(WHAT TO PRODUCE) Can you reproduce the listing below word for word, from top to bottom?

(THE RECORDS)
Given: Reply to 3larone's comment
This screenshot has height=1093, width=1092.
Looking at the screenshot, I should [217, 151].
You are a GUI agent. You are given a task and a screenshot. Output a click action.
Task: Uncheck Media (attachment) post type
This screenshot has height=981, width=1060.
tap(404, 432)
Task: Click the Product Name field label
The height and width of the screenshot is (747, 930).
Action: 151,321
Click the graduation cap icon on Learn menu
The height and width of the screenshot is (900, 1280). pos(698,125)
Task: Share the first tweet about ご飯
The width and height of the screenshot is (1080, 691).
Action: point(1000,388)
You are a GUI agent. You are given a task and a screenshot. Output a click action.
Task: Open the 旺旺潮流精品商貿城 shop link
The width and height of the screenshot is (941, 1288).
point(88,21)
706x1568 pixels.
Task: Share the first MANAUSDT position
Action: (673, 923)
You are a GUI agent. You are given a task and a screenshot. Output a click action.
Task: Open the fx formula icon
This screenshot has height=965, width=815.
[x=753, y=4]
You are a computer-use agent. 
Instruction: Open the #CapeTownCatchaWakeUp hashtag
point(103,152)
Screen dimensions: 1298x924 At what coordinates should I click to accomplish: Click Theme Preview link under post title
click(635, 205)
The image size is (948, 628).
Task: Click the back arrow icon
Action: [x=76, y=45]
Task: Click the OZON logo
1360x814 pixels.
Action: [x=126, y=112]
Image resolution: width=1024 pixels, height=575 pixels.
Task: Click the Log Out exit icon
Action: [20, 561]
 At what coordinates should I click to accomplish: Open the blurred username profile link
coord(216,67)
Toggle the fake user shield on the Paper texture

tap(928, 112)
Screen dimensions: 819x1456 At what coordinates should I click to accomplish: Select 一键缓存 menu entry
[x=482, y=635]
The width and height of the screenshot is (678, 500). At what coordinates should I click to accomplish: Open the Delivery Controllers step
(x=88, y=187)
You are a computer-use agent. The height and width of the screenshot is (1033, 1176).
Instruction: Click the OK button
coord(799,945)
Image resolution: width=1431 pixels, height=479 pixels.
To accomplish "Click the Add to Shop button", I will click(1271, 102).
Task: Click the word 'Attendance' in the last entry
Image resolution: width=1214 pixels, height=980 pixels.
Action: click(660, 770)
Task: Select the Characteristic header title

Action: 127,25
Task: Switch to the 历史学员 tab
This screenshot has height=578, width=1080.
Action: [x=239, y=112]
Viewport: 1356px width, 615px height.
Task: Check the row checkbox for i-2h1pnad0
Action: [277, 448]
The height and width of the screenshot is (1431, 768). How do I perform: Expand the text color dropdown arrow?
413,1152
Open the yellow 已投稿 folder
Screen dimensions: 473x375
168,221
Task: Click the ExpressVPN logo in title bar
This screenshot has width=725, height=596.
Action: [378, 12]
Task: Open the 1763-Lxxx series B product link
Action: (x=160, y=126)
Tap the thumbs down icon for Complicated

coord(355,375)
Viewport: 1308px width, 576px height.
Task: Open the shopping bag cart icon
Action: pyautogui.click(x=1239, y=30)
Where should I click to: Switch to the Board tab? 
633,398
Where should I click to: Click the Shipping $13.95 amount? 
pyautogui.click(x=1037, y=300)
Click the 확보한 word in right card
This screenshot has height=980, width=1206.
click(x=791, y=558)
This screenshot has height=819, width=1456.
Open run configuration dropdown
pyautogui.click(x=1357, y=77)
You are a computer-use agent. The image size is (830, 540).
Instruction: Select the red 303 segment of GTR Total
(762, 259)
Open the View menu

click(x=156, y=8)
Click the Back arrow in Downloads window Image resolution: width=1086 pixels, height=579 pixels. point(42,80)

(THE COMPLETED TASK)
Given: Reply to 3larone's comment
This screenshot has height=1093, width=1092.
Looking at the screenshot, I should [217, 151].
You are a GUI agent. You are given a task and a screenshot. Output a click action.
Task: Uncheck Media (attachment) post type
This screenshot has height=981, width=1060.
tap(404, 432)
Task: Click the Product Name field label
The height and width of the screenshot is (747, 930).
Action: 151,321
Click the graduation cap icon on Learn menu
The height and width of the screenshot is (900, 1280). pos(698,125)
Task: Share the first tweet about ご飯
The width and height of the screenshot is (1080, 691).
Action: point(1000,388)
You are a GUI agent. You are given a task and a screenshot. Output a click action.
Task: Open the 旺旺潮流精品商貿城 shop link
The width and height of the screenshot is (941, 1288).
point(88,21)
706x1568 pixels.
Task: Share the first MANAUSDT position
Action: (673, 923)
You are a GUI agent. You are given a task and a screenshot. Output a click action.
Task: Open the fx formula icon
This screenshot has height=965, width=815.
[x=753, y=4]
You are a computer-use agent. 
Instruction: Open the #CapeTownCatchaWakeUp hashtag
point(103,152)
Screen dimensions: 1298x924 At what coordinates should I click to accomplish: Click Theme Preview link under post title
click(635, 205)
The image size is (948, 628).
Task: Click the back arrow icon
Action: [x=76, y=45]
Task: Click the OZON logo
1360x814 pixels.
Action: [x=126, y=112]
Image resolution: width=1024 pixels, height=575 pixels.
Task: Click the Log Out exit icon
Action: [20, 561]
 At what coordinates should I click to accomplish: Open the blurred username profile link
coord(216,67)
Toggle the fake user shield on the Paper texture

tap(928, 112)
Screen dimensions: 819x1456 At what coordinates should I click to accomplish: Select 一键缓存 menu entry
[x=482, y=635]
The width and height of the screenshot is (678, 500). At what coordinates should I click to accomplish: Open the Delivery Controllers step
(x=88, y=187)
You are a computer-use agent. The height and width of the screenshot is (1033, 1176).
Instruction: Click the OK button
coord(799,945)
Image resolution: width=1431 pixels, height=479 pixels.
To accomplish "Click the Add to Shop button", I will click(1271, 102).
Task: Click the word 'Attendance' in the last entry
Image resolution: width=1214 pixels, height=980 pixels.
Action: click(660, 770)
Task: Select the Characteristic header title

Action: 127,25
Task: Switch to the 历史学员 tab
This screenshot has height=578, width=1080.
Action: [x=239, y=112]
Viewport: 1356px width, 615px height.
Task: Check the row checkbox for i-2h1pnad0
Action: [277, 448]
The height and width of the screenshot is (1431, 768). How do I perform: Expand the text color dropdown arrow?
413,1152
Open the yellow 已投稿 folder
Screen dimensions: 473x375
168,221
Task: Click the ExpressVPN logo in title bar
This screenshot has width=725, height=596.
Action: [378, 12]
Task: Open the 1763-Lxxx series B product link
Action: (x=160, y=126)
Tap the thumbs down icon for Complicated

coord(355,375)
Viewport: 1308px width, 576px height.
Task: Open the shopping bag cart icon
Action: pyautogui.click(x=1239, y=30)
Where should I click to: Switch to the Board tab? 
633,398
Where should I click to: Click the Shipping $13.95 amount? 
pyautogui.click(x=1037, y=300)
Click the 확보한 word in right card
This screenshot has height=980, width=1206.
click(x=791, y=558)
This screenshot has height=819, width=1456.
Open run configuration dropdown
pyautogui.click(x=1357, y=77)
You are a computer-use agent. The image size is (830, 540).
Instruction: Select the red 303 segment of GTR Total
(762, 259)
Open the View menu

click(x=156, y=8)
Click the Back arrow in Downloads window Image resolution: width=1086 pixels, height=579 pixels. point(42,80)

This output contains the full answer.